Na relação com seu cliente, seja ele quem for, psicólogo pode ser visto como uma comunidade verbal privilegiada. Entre ele e seu cliente há uma interação, nenhum dos dois é dono da situação ou detém de forma exclusiva as fontes de controle. Um aspecto que ilustra bem a postura do analista do comportamento na clinica é a sua forma de abordar o relato verbal. A pergunta que o analista do comportamento faz ao escutar seu cliente na terapia é: quais as variáveis que controlam o relato verbal do cliente? Para responder a esta pergunta, os analistas do comportamento que trabalham na clínica têm tido a colaboração de outros analistas do comportamento que trabalham com pesquisa básica. Podemos dar um exemplo de um experimento de um brasileiro da Universidade de Brasília que foi publicado em uma revista norte americana. O pesquisador, depois de observar crianças que podiam brincar com uma série de brinquedos, perguntava a elas se elas haviam ou não brincado. Ele manipulou as conseqüências da resposta verbal das crianças. Quando as conseqüências reforçadoras eram produzidas pela resposta verbal “brinquei”, independentemente da criança ter brincado ou não, as crianças passaram a relatar que haviam brincado mesmo que não o tivessem feito. Entretanto, quando as conseqüências reforçadoras eram produzidas pela resposta verbal “brinquei” apenas quando as crianças haviam de fato brincado, as crianças passaram a relatar ter brincado apenas quando efetivamente haviam brincado.

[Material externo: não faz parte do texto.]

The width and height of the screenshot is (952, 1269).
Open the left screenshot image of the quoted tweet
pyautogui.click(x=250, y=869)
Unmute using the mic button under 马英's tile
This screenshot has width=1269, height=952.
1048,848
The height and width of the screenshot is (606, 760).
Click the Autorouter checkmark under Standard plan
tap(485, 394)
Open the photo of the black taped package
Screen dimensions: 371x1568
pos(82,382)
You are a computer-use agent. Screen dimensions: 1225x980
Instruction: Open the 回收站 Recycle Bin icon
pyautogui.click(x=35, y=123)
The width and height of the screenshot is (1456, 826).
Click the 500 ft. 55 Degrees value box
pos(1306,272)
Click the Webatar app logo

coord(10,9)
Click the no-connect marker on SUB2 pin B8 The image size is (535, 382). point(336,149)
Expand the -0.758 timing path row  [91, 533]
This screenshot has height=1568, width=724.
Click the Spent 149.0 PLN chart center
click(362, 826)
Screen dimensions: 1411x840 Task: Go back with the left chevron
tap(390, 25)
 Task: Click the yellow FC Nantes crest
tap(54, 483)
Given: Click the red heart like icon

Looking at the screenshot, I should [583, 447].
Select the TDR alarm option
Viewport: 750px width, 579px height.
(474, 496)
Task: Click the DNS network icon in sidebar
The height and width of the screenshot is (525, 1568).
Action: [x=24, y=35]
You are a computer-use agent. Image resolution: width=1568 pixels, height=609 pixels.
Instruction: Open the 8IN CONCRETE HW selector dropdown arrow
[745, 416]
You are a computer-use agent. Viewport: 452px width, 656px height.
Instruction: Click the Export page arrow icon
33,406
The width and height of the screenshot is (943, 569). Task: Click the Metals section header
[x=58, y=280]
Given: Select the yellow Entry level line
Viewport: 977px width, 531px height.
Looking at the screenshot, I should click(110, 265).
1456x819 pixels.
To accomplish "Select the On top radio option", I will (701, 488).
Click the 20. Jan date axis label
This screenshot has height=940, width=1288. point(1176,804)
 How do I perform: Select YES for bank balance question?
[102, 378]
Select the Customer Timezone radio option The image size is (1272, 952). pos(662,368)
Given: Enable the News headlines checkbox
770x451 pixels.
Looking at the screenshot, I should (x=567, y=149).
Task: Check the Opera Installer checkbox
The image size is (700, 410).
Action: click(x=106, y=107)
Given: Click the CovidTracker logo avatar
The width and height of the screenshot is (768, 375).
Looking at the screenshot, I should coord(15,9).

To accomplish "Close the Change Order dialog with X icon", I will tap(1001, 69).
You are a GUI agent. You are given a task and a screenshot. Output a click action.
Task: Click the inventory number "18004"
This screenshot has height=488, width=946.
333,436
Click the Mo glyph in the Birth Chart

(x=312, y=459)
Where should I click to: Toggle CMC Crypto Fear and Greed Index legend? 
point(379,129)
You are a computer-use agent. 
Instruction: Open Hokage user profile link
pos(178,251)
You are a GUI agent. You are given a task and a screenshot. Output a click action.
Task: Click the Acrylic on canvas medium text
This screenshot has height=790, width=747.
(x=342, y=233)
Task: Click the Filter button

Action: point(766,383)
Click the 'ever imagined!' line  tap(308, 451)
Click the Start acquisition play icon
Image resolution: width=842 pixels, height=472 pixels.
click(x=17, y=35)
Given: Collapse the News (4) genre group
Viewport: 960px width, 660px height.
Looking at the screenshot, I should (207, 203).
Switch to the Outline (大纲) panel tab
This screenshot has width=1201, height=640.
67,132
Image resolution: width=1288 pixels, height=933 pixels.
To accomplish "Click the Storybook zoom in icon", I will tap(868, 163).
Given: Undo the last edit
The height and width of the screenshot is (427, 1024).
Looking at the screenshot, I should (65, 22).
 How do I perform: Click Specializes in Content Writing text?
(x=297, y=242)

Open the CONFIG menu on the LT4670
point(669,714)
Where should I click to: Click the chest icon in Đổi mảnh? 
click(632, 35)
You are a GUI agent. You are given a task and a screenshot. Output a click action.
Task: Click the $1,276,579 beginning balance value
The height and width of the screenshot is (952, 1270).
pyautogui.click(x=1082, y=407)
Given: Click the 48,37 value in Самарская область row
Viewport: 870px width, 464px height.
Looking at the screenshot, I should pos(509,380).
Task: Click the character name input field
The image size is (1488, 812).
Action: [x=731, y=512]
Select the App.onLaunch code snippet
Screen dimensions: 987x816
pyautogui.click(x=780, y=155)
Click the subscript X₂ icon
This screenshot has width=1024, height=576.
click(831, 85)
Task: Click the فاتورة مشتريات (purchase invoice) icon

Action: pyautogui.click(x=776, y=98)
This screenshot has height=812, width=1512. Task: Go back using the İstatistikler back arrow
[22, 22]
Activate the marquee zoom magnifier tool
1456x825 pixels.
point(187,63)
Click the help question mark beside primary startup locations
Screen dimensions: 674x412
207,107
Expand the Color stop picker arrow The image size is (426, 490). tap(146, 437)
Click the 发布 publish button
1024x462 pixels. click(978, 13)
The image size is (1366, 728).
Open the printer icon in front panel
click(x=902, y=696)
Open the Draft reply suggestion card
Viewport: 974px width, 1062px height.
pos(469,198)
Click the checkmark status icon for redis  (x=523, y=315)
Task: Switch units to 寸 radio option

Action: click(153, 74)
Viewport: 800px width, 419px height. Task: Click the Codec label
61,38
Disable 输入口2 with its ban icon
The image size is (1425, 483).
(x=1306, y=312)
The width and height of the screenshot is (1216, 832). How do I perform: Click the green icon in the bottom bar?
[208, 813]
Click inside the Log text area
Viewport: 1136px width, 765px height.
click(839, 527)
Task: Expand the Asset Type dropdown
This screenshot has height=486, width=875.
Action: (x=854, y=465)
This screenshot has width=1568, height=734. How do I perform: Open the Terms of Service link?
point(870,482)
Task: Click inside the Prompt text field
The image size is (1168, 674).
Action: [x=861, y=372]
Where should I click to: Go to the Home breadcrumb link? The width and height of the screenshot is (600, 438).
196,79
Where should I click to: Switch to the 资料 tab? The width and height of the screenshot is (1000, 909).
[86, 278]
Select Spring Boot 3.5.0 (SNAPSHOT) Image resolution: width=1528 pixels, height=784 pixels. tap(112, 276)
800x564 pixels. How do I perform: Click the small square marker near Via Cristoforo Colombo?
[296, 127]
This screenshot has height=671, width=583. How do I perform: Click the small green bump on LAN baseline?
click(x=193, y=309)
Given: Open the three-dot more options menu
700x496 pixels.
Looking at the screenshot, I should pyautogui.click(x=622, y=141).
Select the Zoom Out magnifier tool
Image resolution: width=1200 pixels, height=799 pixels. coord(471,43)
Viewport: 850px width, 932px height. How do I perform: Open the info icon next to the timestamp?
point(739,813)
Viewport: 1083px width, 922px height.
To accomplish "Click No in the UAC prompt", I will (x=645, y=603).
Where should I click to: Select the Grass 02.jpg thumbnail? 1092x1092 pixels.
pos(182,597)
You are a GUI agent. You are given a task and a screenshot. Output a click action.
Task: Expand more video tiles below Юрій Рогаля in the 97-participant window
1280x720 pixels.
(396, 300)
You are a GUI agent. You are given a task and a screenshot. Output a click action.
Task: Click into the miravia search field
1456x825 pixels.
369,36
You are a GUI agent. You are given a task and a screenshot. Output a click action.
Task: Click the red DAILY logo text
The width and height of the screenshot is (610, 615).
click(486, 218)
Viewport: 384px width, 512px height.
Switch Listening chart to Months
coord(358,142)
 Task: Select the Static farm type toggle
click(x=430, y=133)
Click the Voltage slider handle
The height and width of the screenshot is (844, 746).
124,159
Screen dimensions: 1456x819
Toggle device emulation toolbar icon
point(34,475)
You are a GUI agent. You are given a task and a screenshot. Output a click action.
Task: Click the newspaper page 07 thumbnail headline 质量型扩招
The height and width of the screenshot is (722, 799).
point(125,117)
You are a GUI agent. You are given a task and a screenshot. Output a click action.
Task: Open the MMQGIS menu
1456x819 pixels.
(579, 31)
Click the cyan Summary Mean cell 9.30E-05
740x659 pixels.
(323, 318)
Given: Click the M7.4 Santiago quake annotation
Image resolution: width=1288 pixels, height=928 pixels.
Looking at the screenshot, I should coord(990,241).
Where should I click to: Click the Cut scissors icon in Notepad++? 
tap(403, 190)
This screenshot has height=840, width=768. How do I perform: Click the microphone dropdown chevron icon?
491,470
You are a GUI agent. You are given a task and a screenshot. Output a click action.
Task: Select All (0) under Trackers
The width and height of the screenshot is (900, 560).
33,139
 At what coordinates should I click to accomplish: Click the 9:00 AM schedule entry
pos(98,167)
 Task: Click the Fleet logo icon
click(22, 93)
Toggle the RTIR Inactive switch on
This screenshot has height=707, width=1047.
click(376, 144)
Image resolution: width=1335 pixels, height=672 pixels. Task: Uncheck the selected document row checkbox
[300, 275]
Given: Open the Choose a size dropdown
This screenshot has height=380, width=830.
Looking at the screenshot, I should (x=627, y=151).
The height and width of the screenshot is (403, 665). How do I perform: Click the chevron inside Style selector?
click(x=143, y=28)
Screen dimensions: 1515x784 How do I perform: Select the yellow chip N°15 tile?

Com estudos deste tipo, a análise do comportamento tem evidenciado que respostas verbais, por constituírem comportamentos operantes como outros quaisquer, sofrem influência de todas as variáveis que podem influenciar qualquer comportamento operante. Os analistas do comportamento têm, desta forma, contribuído por um aspecto fundamental do trabalho do psicólogo, pois a pergunta e a escuta tem sido instrumentos básicos de nosso trabalho.
Uma característica importante da análise do comportamento aplicada é a busca de colaboração contínua entre pesquisadores teóricos, básicos e aqueles envolvidos com a aplicação. É uma colaboração desafiadora, porque os profissionais envolvidos com aplicação querem respostas urgentes. Os pesquisadores que trabalham com a teoria ou no laboratório, por sua vez, esperam precisão e atualização conceitual.
A colaboração entre todos os estudiosos do comportamento ganha especial importância porque a análise do comportamento atribui um papel muito importante para a produção de conhecimento e, conseqüentemente, aos produtores de conhecimento; eles poderão ter o papel importante na produção da historia futura já que devem ser capazes de analisar as implicações das práticas atuais. Em outras palavras, deveria ser capaz fornecer elementos para responder a pergunta: o que está produzindo os problemas do homem hoje?
Notas:
(1) Palestra proferida pela Profa. Dra. Tereza Maria de A. Pires Sério, Profa. Titular da Pontifícia Universidade Católica de São Paulo – Departamento de Métodos e Técnicas. Este texto foi elaborado para a atividade proposta pelo grupo do PET da Faculdade de Psicologia da PUC-SP e revisto conjuntamente pelos professores indicados
(2) A ordem dos nomes dos autores obedece apenas a ordem alfabética.